An exact copy of the data is needed, one that excludes all pictures.

[ENTRIES SUPPLIED]

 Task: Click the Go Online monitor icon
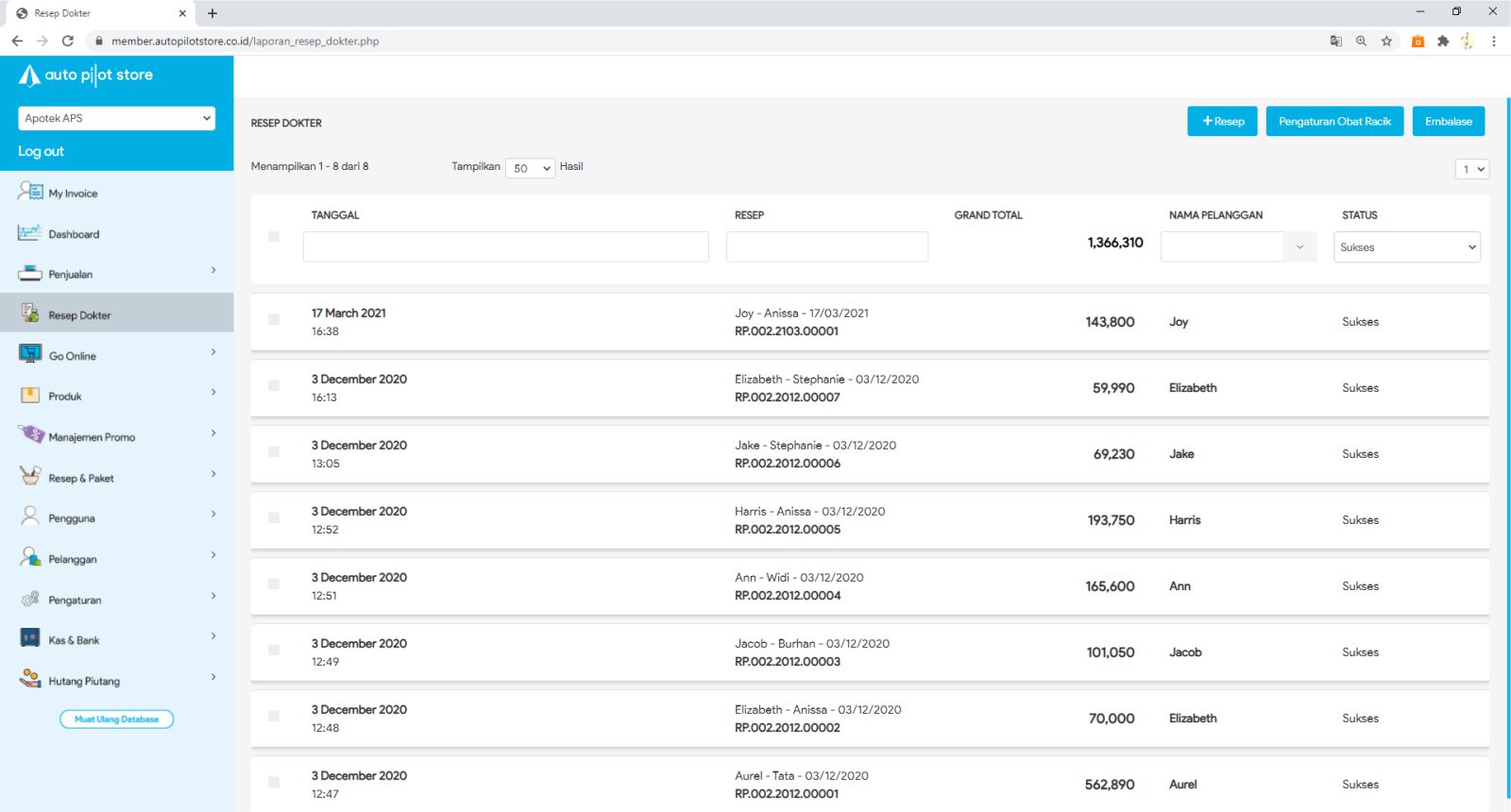pos(30,354)
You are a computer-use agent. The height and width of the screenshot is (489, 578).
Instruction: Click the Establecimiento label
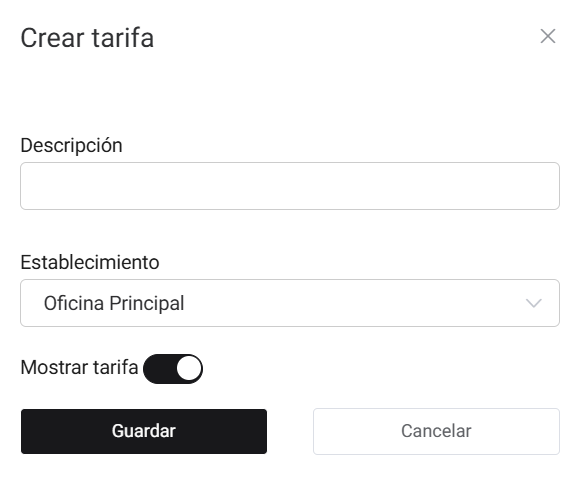[90, 262]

[/ENTRIES SUPPLIED]

#### TASK OUTPUT
 Task: Click the Go Online monitor icon
pos(30,354)
You are a computer-use agent. The height and width of the screenshot is (489, 578).
Instruction: Click the Establecimiento label
[90, 262]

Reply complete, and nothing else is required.